概要:CISAがVMware Toolsの脆弱性に対する警告を発令
米国サイバーセキュリティ・インフラセキュリティ庁(CISA)は、BroadcomのVMware Aria OperationsおよびVMware Toolsソフトウェアにおける高深刻度の脆弱性(CVE-2025-41244)が悪用されているとして、米政府機関に対しシステム保護を命じました。この脆弱性は1ヶ月前にパッチが適用されましたが、VMware Toolsがインストールされ、SDMPが有効なAria Operationsによって管理されている仮想マシン(VM)において、非管理者権限を持つローカル攻撃者が同じVM上でroot権限に昇格することを可能にします。
CISAは、この脆弱性を「既知の悪用されている脆弱性(Known Exploited Vulnerabilities)」カタログに追加しました。これは、サイバーセキュリティ機関が実際に悪用されていると認定したセキュリティバグのリストです。
連邦機関への指示と期限
連邦政府の行政機関(FCEB機関)は、2021年11月に発行された拘束力のある運用指令(BOD)22-01に基づき、11月20日までにシステムにパッチを適用し、現在進行中の攻撃から保護することが義務付けられています。FCEB機関には、国土安全保障省、エネルギー省、財務省、保健福祉省などの非軍事機関が含まれます。
BOD 22-01は連邦機関にのみ適用されますが、CISAはすべての組織に対し、この脆弱性へのパッチ適用を最優先するよう強く促しています。CISAは、「これらの種類の脆弱性は、悪意のあるサイバーアクターにとって頻繁な攻撃ベクトルであり、連邦政府のシステムに重大なリスクをもたらす」と警告しています。また、「ベンダーの指示に従って緩和策を適用するか、クラウドサービスについては適用されるBOD 22-01のガイダンスに従うか、緩和策が利用できない場合は製品の使用を中止してください」と述べています。
中国の脅威アクター「UNC5174」による悪用
Broadcomは、CVE-2025-41244が現在進行形で悪用されていると指摘しています。欧州のサイバーセキュリティ企業NVISOのMaxime Thiebaut氏が、中国政府系脅威アクター「UNC5174」が2024年10月中旬からこの脆弱性を攻撃に悪用していると報告してから1ヶ月後のことです。
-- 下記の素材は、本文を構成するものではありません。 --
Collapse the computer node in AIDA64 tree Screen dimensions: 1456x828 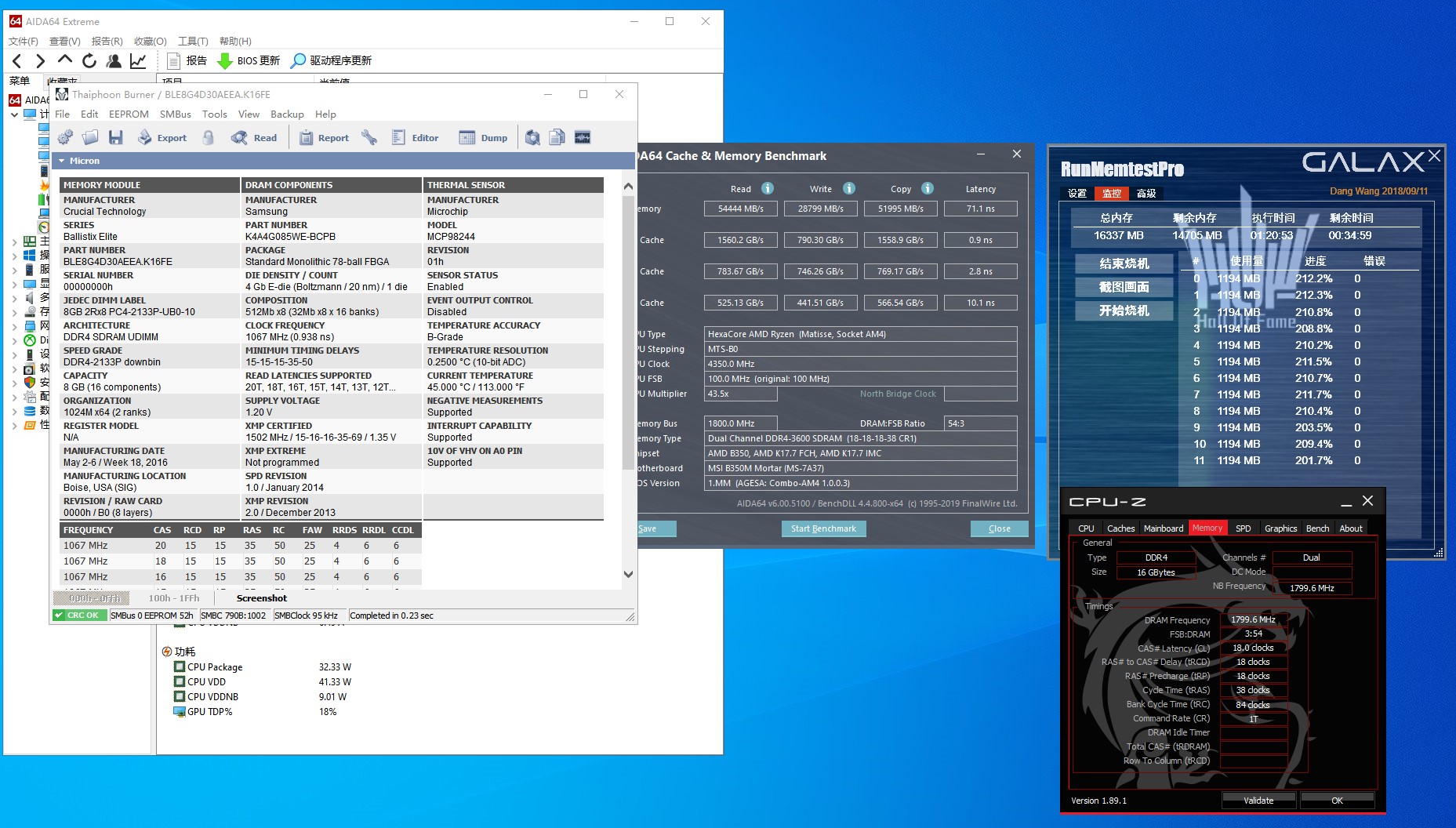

Thiebaut氏は当時、CVE-2025-41244が悪用され、脆弱なVMware Aria Operations(認証情報ベースモード)およびVMware Tools(認証情報なしモード)を実行しているシステムで権限昇格が可能となり、最終的にVM上でrootレベルのコード実行を可能にする概念実証コードも公開しました。
Google Mandiantのセキュリティアナリストは、UNC5174を中国国家安全部(MSS)の請負業者と位置付けています。彼らは、UNC5174が2023年後半にF5 BIG-IPのリモートコード実行脆弱性(CVE-2023-46747)を悪用した攻撃の後、米国の防衛請負業者、英国政府機関、アジアの機関のネットワークへのアクセスを販売していることを確認しました。2024年2月には、UNC5174はConnectWise ScreenConnectの脆弱性(CVE-2024-1709)も悪用して、数百の米国およびカナダの機関に侵入しました。さらに5月には、パッチ未適用のNetWeaver Visual Composerサーバーでリモートコード実行を可能にするNetWeaverの認証なしファイルアップロード脆弱性(CVE-2025-31324)を悪用した攻撃にも関連付けられています。
その他のVMware関連のセキュリティ更新
今年に入ってから、BroadcomはMicrosoft Threat Intelligence Centerによって報告された、他に3つの活発に悪用されているVMwareゼロデイバグ(CVE-2025-22224、CVE-2025-22225、CVE-2025-22226)を修正しました。また、米国国家安全保障局(NSA)によって報告された2つの高深刻度VMware NSX脆弱性(CVE-2025-41251およびCVE-2025-41252)に対処するためのセキュリティパッチもリリースしています。